• **RECORDS PROVIDED**
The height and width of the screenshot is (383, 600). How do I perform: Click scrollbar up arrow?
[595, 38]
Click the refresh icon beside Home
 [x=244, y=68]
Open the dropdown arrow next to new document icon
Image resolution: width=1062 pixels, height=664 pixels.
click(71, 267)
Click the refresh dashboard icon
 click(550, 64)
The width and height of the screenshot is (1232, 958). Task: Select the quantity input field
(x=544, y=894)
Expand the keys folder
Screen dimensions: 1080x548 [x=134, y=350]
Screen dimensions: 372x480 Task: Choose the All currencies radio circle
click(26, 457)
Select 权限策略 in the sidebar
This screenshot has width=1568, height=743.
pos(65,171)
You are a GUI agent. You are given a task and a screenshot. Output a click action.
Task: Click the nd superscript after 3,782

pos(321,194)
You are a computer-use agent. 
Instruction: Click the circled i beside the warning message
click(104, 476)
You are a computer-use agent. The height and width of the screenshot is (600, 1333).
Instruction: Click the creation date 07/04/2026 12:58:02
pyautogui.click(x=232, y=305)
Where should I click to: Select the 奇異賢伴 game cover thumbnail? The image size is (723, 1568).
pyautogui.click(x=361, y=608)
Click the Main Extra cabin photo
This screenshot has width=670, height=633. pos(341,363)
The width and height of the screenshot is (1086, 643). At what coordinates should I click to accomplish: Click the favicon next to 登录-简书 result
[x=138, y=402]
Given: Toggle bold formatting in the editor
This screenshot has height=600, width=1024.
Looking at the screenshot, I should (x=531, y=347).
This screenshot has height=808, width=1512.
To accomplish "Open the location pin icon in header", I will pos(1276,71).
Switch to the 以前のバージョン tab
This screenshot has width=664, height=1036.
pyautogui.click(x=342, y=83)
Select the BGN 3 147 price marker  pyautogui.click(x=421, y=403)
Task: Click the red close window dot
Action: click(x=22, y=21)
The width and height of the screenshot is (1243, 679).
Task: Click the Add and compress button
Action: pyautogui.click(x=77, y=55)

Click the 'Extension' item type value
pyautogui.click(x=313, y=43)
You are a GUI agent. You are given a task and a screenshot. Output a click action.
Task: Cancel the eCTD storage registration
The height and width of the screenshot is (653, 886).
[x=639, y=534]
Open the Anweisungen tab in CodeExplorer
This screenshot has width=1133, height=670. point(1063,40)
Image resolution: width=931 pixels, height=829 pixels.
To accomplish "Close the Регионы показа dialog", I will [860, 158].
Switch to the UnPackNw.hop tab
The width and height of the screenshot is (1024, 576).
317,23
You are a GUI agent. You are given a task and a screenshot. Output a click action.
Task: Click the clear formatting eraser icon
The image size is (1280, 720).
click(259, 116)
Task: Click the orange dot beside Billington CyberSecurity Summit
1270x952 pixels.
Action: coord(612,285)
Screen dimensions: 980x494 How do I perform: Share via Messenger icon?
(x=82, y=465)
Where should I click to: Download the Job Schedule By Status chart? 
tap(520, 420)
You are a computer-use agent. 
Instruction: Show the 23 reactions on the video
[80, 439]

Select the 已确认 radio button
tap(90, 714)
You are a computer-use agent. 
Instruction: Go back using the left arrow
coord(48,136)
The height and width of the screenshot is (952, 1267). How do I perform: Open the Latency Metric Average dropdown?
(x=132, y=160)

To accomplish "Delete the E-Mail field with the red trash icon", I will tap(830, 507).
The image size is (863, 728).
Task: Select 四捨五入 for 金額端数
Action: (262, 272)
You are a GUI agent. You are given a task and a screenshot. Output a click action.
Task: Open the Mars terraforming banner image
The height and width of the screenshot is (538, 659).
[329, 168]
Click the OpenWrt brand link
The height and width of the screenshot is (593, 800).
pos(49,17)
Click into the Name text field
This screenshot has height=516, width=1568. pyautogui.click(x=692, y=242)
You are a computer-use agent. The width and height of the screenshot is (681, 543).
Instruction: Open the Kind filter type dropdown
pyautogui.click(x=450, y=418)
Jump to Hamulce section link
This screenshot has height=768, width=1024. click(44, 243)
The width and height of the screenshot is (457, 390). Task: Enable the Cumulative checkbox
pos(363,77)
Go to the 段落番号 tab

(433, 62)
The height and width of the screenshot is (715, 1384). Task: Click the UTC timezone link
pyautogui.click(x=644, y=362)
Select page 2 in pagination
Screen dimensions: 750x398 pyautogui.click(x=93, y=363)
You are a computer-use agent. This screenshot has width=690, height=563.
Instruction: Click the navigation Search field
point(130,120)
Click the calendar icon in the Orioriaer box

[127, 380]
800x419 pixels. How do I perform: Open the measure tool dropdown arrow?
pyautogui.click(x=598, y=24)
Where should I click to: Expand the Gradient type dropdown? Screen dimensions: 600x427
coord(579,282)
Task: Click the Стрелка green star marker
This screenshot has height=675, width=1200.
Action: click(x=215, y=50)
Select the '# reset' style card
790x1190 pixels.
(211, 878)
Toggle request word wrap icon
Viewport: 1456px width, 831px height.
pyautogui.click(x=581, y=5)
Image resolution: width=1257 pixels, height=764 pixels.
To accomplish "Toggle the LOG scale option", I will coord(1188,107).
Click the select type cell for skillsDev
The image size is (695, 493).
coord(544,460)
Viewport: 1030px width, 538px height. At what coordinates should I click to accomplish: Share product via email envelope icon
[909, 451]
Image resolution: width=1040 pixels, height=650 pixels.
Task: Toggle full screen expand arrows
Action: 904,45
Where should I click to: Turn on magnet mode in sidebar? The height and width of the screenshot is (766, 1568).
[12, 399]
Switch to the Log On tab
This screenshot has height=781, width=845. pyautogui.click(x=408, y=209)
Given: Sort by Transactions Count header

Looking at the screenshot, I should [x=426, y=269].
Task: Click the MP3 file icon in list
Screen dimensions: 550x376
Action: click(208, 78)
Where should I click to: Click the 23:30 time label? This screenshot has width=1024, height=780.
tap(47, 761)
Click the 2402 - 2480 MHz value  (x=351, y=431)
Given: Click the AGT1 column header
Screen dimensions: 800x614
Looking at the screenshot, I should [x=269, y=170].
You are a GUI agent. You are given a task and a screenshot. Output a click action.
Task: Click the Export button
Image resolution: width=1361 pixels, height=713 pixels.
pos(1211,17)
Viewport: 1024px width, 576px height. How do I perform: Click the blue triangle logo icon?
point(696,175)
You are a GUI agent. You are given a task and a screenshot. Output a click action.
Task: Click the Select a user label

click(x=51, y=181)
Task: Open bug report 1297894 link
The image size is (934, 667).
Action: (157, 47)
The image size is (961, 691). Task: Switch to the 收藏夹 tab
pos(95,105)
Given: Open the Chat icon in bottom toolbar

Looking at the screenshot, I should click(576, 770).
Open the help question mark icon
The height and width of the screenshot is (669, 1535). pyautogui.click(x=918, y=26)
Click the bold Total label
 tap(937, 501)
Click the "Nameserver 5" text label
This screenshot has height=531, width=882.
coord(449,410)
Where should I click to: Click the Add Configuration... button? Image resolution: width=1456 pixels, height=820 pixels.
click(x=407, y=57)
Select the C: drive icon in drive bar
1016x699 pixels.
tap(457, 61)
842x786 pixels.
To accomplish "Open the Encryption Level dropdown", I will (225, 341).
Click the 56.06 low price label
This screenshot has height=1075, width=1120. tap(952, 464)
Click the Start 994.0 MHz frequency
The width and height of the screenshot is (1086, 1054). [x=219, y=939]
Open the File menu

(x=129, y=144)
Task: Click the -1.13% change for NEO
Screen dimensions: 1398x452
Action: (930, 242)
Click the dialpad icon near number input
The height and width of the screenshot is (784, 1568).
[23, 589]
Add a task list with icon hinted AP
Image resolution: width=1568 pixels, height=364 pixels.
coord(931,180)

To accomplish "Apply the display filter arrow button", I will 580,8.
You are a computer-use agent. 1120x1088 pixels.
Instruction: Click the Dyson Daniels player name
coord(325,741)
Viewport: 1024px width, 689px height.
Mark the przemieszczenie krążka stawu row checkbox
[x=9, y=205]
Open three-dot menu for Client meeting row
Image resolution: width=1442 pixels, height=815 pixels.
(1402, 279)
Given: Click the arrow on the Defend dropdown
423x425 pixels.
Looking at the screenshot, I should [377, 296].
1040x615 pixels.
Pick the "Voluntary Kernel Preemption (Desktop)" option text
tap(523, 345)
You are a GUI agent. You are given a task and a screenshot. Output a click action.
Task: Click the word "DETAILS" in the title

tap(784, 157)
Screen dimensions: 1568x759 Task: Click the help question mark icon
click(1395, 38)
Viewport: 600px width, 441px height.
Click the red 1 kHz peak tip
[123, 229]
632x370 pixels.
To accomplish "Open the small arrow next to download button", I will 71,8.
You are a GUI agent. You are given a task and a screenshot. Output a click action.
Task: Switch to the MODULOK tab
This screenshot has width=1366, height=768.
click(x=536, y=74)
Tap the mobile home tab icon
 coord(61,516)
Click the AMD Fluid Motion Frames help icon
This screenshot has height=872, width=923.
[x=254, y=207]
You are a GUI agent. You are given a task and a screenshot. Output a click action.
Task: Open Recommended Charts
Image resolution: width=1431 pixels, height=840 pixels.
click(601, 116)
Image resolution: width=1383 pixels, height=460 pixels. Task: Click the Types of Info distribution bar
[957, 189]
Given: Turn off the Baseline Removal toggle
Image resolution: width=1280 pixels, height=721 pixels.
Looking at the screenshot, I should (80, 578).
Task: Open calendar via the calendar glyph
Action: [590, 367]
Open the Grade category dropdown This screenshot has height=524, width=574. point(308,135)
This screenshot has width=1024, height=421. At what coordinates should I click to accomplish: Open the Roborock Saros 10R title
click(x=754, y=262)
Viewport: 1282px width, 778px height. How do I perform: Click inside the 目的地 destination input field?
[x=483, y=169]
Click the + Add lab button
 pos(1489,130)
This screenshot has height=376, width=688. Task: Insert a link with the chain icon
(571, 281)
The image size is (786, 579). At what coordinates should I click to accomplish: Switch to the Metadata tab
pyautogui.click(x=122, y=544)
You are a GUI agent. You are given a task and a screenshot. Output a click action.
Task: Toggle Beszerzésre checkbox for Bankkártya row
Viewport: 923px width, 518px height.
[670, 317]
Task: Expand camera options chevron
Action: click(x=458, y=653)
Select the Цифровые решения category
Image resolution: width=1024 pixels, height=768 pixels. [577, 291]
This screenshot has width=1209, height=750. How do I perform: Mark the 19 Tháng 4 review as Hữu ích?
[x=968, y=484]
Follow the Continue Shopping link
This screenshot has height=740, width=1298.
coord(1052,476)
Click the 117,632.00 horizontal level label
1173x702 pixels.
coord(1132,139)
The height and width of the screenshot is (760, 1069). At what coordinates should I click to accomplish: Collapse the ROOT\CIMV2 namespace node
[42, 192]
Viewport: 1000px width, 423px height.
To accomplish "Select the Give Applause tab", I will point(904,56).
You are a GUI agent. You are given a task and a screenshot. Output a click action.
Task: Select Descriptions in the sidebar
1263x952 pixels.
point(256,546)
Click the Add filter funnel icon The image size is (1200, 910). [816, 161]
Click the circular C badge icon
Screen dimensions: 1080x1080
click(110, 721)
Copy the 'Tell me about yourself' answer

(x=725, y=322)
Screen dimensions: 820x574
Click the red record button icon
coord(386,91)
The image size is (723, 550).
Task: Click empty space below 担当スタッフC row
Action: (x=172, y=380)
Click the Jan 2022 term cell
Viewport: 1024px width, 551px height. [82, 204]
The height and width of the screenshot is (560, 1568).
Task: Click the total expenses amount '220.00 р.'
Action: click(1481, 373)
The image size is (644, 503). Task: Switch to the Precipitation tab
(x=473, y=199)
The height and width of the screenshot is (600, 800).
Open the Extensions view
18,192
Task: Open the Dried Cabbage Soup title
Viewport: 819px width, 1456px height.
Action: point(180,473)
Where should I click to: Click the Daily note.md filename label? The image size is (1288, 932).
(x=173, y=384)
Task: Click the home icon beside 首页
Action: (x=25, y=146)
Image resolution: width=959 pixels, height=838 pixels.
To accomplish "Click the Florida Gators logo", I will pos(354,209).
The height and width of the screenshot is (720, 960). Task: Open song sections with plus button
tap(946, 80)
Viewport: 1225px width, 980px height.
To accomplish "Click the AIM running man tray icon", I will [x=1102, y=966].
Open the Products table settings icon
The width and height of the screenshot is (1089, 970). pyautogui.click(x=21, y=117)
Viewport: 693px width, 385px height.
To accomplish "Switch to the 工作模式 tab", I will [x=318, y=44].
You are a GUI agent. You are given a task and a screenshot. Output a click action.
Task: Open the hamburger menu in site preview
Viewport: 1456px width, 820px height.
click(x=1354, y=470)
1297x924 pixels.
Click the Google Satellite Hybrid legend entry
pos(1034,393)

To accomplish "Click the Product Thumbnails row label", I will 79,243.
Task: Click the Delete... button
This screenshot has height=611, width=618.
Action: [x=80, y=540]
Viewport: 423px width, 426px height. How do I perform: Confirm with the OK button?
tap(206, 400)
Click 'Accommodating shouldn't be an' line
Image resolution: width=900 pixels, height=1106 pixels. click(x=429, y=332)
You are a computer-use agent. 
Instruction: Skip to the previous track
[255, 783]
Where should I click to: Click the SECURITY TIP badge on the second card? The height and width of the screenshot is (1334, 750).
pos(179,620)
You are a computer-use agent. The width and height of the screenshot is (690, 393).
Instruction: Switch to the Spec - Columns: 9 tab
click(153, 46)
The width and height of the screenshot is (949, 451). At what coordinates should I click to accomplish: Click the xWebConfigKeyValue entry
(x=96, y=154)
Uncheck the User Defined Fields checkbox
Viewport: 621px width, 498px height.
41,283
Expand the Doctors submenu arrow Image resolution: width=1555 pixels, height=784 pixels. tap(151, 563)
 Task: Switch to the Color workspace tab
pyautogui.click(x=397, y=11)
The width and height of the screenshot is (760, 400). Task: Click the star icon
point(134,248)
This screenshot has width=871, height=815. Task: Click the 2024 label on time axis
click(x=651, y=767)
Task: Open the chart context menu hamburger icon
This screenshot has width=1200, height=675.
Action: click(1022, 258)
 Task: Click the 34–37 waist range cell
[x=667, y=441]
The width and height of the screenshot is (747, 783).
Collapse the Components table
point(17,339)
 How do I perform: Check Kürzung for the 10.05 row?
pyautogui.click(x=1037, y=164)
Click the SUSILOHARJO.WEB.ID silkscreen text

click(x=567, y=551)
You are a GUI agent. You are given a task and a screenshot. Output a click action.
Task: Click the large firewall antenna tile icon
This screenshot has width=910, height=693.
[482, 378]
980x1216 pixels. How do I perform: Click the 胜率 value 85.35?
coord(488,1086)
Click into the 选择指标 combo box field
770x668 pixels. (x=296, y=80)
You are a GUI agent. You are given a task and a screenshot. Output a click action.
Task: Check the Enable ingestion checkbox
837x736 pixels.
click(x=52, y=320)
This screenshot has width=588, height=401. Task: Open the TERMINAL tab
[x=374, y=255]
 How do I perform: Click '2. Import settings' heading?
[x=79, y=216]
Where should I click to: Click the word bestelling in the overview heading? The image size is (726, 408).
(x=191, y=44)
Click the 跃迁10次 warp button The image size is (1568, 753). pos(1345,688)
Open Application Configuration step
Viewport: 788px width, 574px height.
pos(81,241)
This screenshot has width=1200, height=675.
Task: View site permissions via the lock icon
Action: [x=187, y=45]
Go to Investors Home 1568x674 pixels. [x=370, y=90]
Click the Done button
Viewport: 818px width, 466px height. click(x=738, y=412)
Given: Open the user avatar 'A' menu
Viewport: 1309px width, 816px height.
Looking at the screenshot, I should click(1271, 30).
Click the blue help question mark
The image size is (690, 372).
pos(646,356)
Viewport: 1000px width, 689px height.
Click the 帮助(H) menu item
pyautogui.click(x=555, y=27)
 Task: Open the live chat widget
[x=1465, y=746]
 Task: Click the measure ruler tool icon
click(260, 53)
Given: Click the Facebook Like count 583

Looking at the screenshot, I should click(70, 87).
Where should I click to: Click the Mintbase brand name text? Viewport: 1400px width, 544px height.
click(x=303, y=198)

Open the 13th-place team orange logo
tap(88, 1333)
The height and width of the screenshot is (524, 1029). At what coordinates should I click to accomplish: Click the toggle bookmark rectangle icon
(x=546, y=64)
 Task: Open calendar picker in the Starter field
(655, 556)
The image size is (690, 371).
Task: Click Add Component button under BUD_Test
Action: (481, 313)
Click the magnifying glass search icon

• **TASK STATEMENT**
Could you repeat exactly the lines in the listing above from the one with "Where should I click to: Click the Daily" down to the one with "Viewport: 1225px width, 980px height."? Include both of those lines.

• **ANSWER TO THIS EXERCISE**
Where should I click to: Click the Daily note.md filename label? The image size is (1288, 932).
(x=173, y=384)
Task: Click the home icon beside 首页
Action: (x=25, y=146)
Image resolution: width=959 pixels, height=838 pixels.
To accomplish "Click the Florida Gators logo", I will pos(354,209).
The height and width of the screenshot is (720, 960). Task: Open song sections with plus button
tap(946, 80)
Viewport: 1225px width, 980px height.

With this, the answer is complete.